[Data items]
BEGIN

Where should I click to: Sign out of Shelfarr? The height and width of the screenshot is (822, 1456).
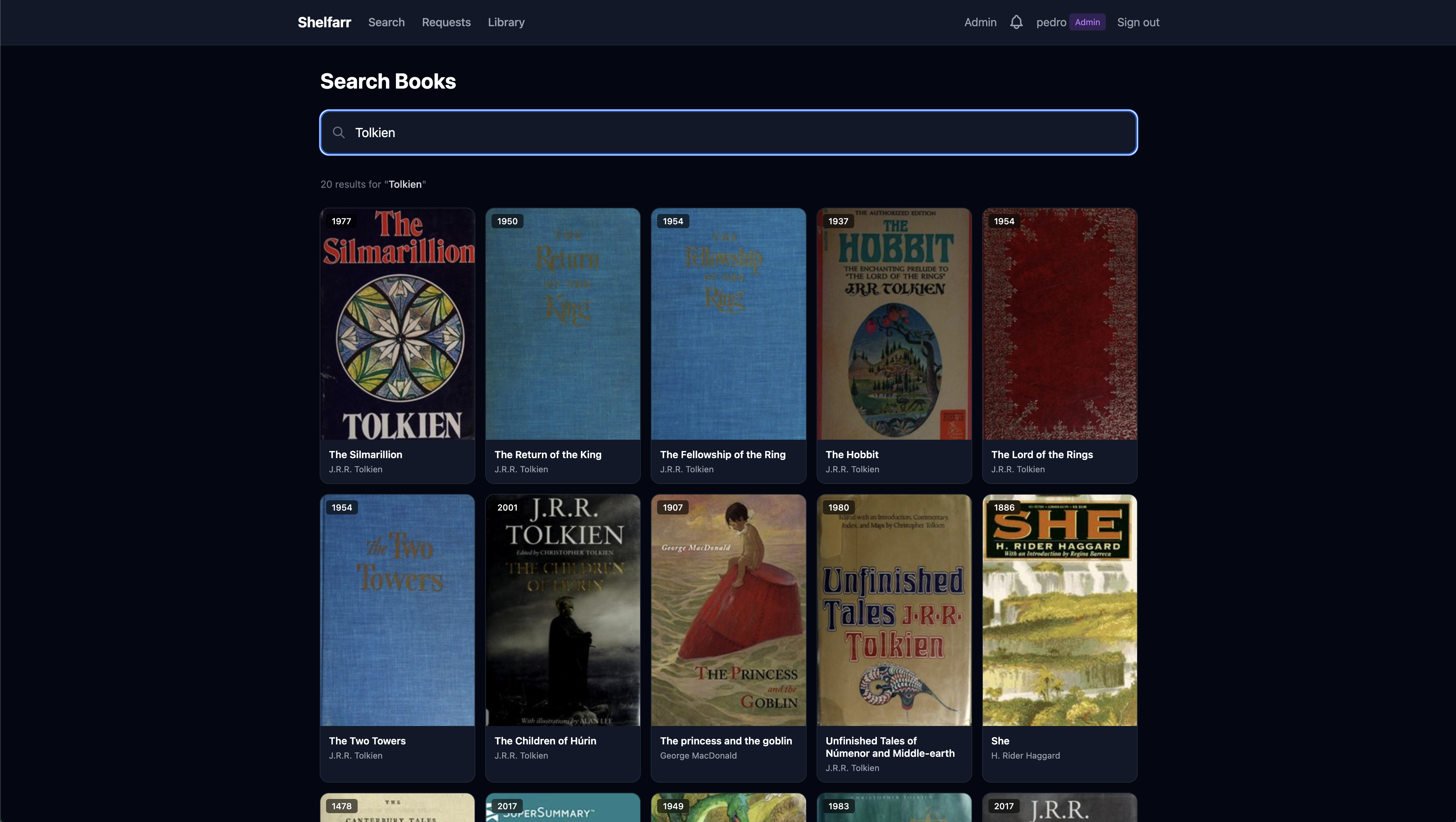click(1138, 22)
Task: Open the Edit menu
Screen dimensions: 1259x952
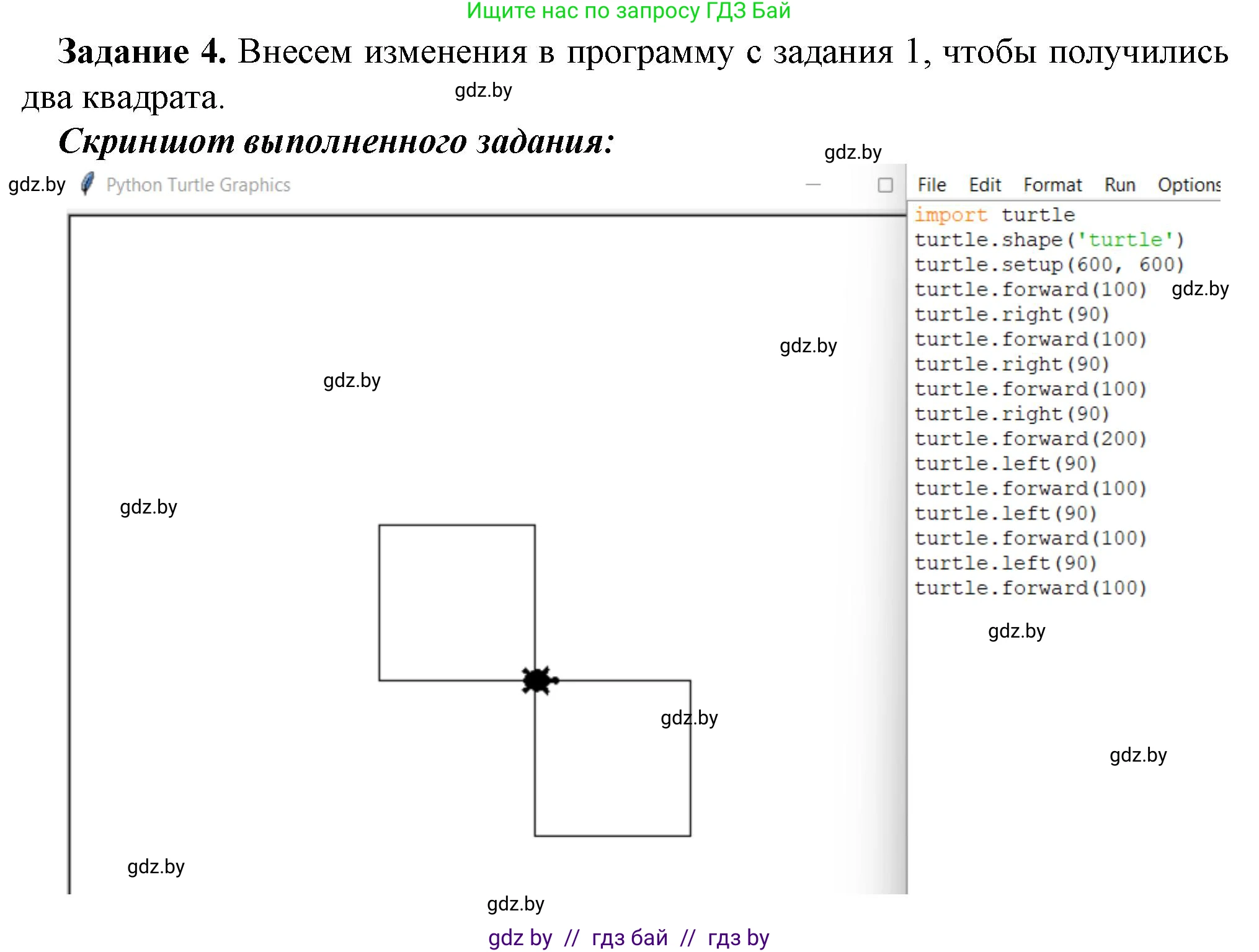Action: pyautogui.click(x=984, y=185)
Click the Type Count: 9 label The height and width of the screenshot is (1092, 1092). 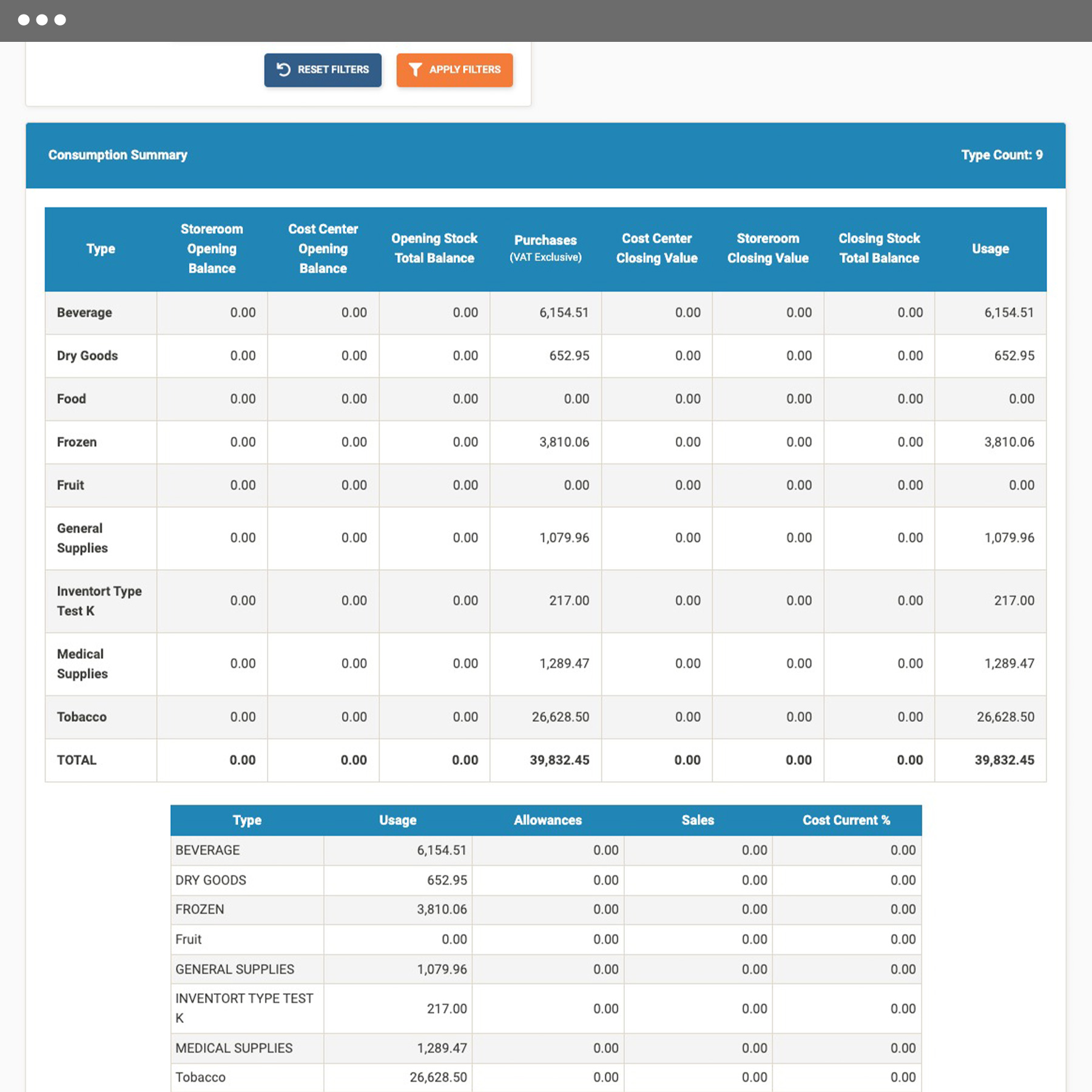click(1001, 155)
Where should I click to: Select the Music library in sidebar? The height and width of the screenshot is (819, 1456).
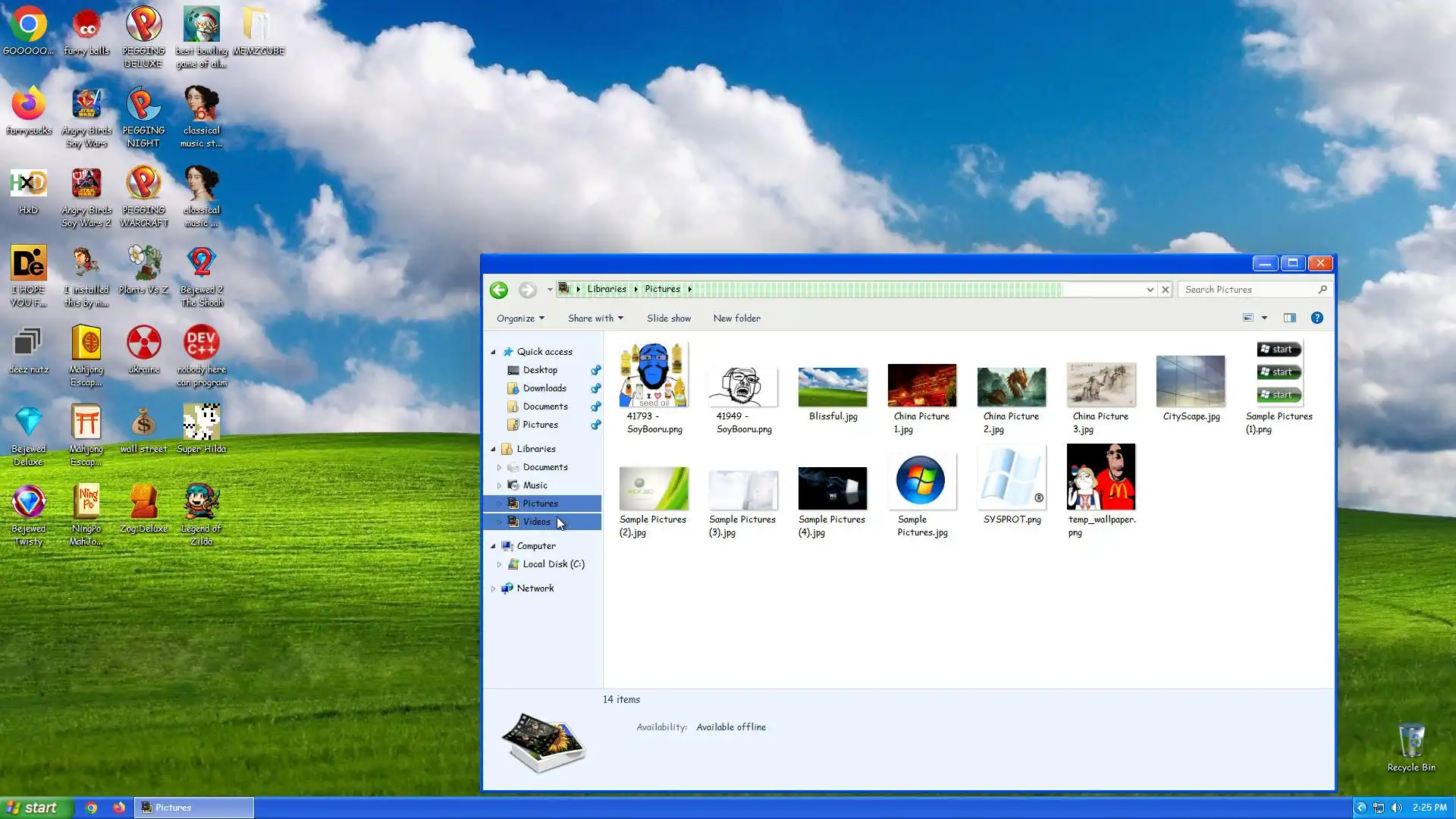click(535, 485)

END

Description of the task: The range runs from the line containing "Where should I click to: Select" through the end of the entries; print those lines exactly and leave the pictures out.

Exercise output:
Where should I click to: Select the Music library in sidebar? The height and width of the screenshot is (819, 1456).
click(535, 485)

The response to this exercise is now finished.